> EXERCISE GOAL
Locate every line below that contains the string "benvenuto", with case counting, and copy each such line.

(Screen-element location records)
▼▼▼

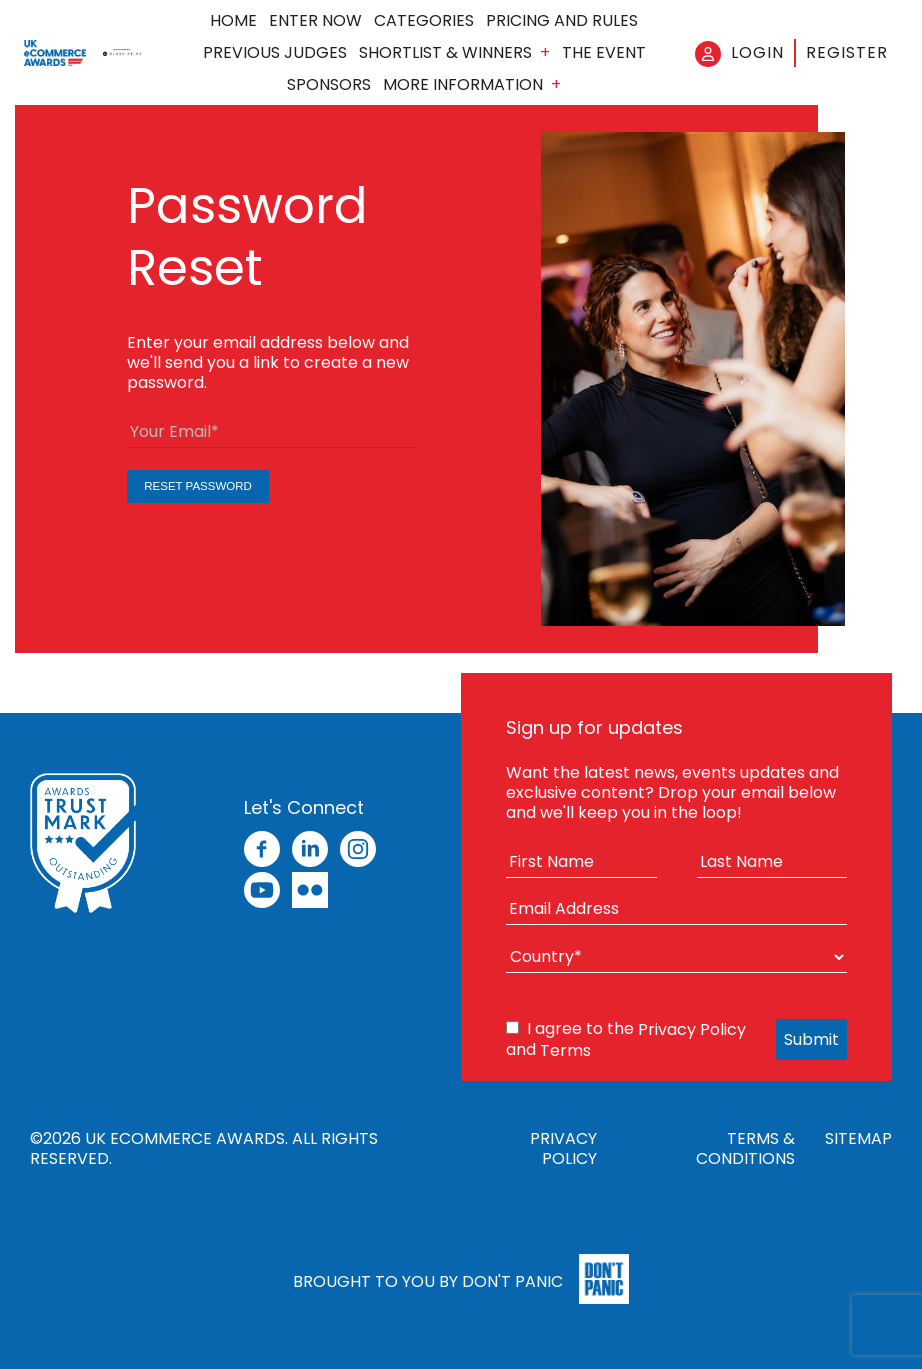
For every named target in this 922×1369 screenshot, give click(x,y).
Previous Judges (275, 53)
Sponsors (329, 85)
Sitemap (858, 1139)
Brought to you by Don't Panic (428, 1280)
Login (757, 52)
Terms (565, 1050)
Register (847, 52)
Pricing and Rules (562, 21)
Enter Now (315, 21)
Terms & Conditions (745, 1149)
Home (233, 21)
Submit (811, 1039)
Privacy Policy (692, 1029)
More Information (463, 85)
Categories (424, 21)
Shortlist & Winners (445, 53)
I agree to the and (626, 1039)
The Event (604, 53)
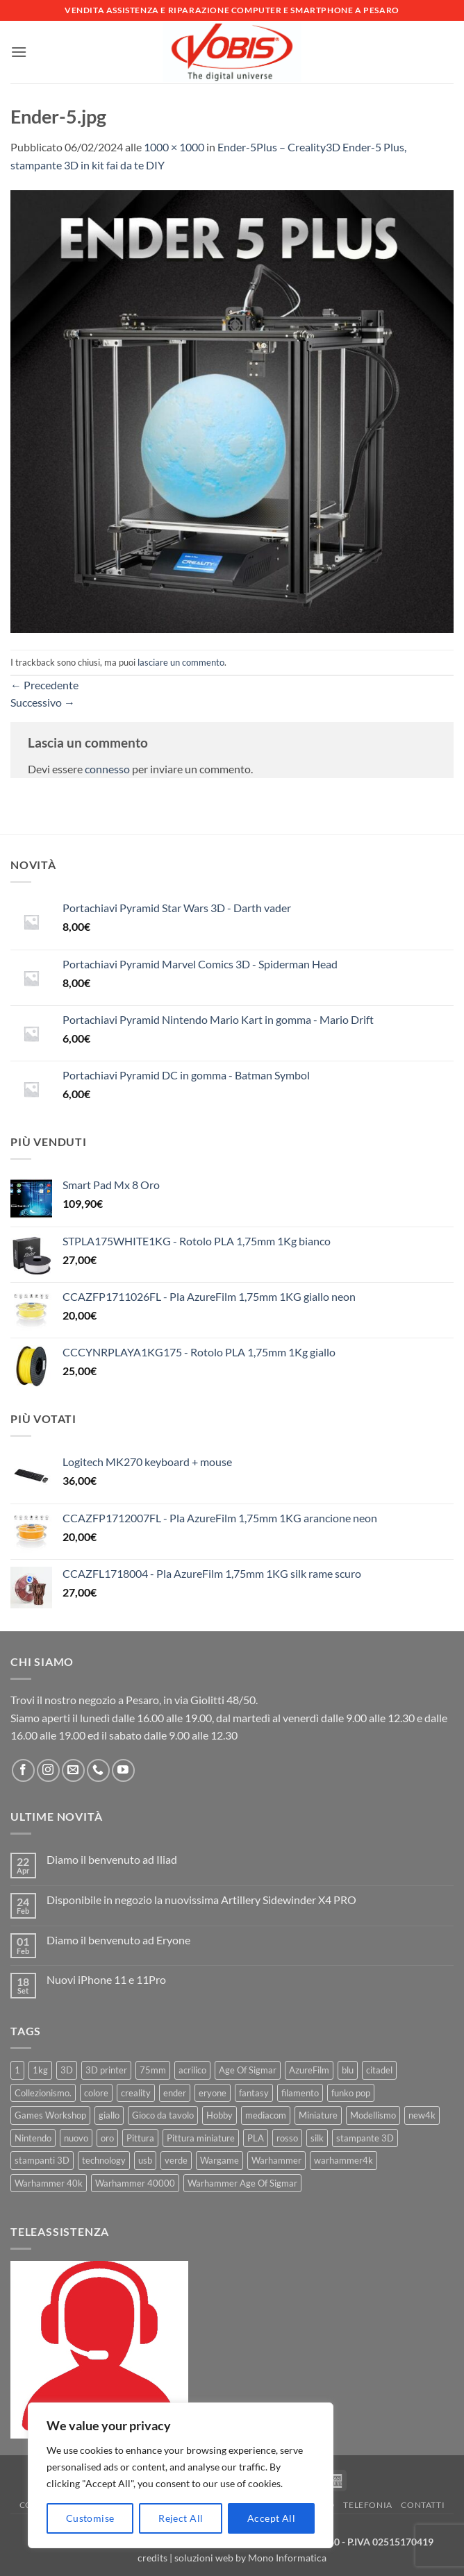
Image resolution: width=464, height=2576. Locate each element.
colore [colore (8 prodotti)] (96, 2092)
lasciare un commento (181, 662)
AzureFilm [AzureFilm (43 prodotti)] (309, 2070)
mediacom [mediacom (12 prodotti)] (265, 2115)
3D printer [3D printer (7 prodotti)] (106, 2070)
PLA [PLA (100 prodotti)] (255, 2138)
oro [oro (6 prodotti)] (107, 2138)
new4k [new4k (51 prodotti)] (422, 2115)
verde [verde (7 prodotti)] (176, 2160)
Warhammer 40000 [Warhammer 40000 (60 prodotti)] (135, 2183)
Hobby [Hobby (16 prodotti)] (219, 2115)
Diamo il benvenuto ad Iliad (112, 1859)
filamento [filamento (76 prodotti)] (300, 2092)
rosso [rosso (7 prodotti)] (287, 2138)
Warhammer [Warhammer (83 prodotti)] (276, 2160)
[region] (180, 2475)
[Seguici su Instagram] (48, 1770)
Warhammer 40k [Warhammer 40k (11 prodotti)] (49, 2183)
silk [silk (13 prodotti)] (317, 2138)
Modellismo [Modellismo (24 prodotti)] (373, 2115)
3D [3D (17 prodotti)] (66, 2070)
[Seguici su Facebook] (23, 1770)
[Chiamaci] (98, 1770)
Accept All (271, 2518)
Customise (90, 2518)
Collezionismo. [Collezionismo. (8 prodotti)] (43, 2092)
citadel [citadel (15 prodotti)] (379, 2070)
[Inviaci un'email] (73, 1770)
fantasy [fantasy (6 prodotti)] (254, 2092)
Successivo (42, 702)
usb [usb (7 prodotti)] (145, 2160)
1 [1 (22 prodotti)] (17, 2070)
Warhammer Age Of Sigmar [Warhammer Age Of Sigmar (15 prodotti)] (242, 2183)
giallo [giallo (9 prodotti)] (109, 2115)
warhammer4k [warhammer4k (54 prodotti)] (343, 2160)
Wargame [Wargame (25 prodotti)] (219, 2160)
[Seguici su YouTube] (123, 1770)
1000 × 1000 (174, 146)
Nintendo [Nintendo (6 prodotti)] (33, 2138)
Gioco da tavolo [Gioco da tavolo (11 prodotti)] (163, 2115)
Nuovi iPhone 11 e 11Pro (106, 1979)
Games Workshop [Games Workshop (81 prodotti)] (50, 2115)
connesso (107, 768)
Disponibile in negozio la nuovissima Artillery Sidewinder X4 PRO (201, 1899)
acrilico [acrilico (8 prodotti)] (192, 2070)
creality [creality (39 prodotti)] (136, 2092)
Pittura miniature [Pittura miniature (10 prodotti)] (201, 2138)
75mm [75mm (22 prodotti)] (153, 2070)
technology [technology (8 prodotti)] (104, 2160)
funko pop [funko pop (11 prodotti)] (350, 2092)
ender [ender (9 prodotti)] (174, 2092)
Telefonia (367, 2505)
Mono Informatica (287, 2558)
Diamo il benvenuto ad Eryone (118, 1939)
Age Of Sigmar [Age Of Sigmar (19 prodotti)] (247, 2070)
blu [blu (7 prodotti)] (348, 2070)
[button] (18, 52)
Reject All (180, 2518)
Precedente (44, 684)
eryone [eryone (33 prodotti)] (212, 2092)
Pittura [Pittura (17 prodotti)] (140, 2138)
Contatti (423, 2505)
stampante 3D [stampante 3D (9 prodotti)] (365, 2138)
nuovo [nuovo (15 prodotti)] (76, 2138)
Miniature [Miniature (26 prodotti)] (318, 2115)
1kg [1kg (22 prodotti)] (40, 2070)
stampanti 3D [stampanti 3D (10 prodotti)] (42, 2160)
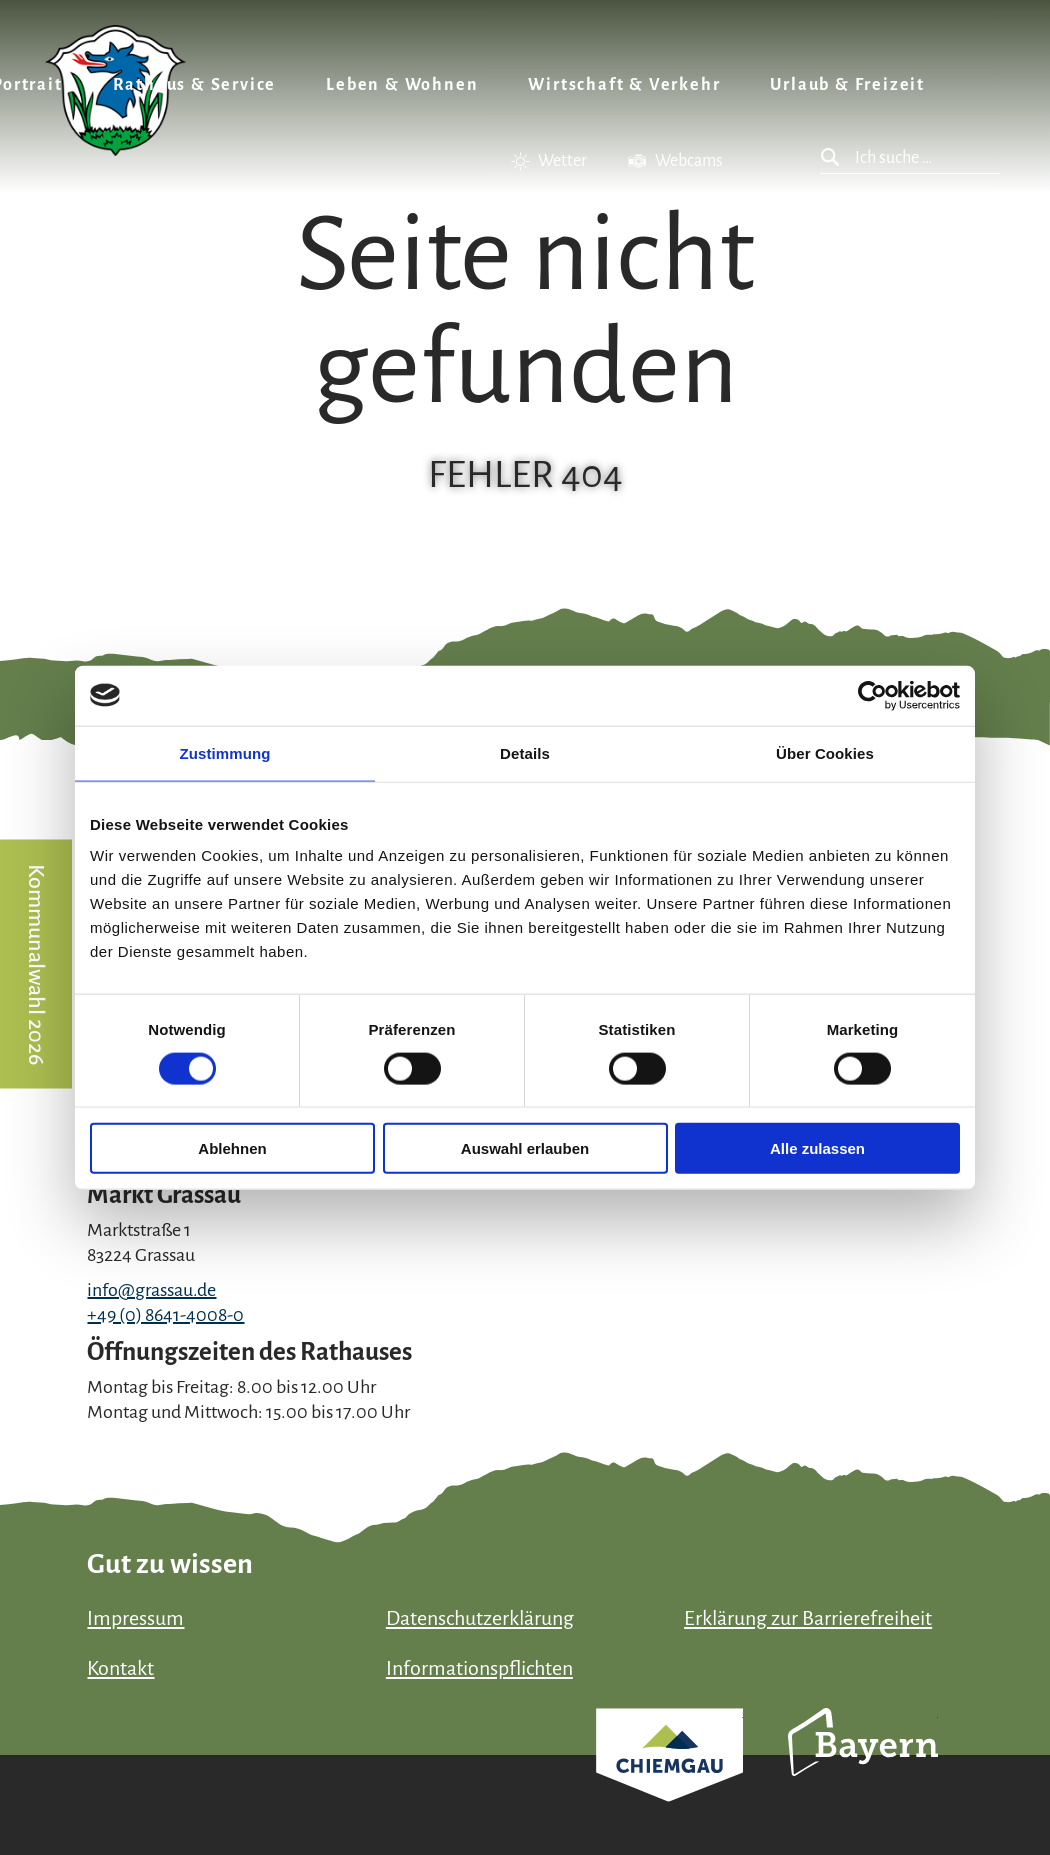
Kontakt (120, 1668)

▲▲▲

> SOLUTION
Diamo il benvenuto ad Iliad (112, 1859)
Diamo il benvenuto ad Eryone (118, 1939)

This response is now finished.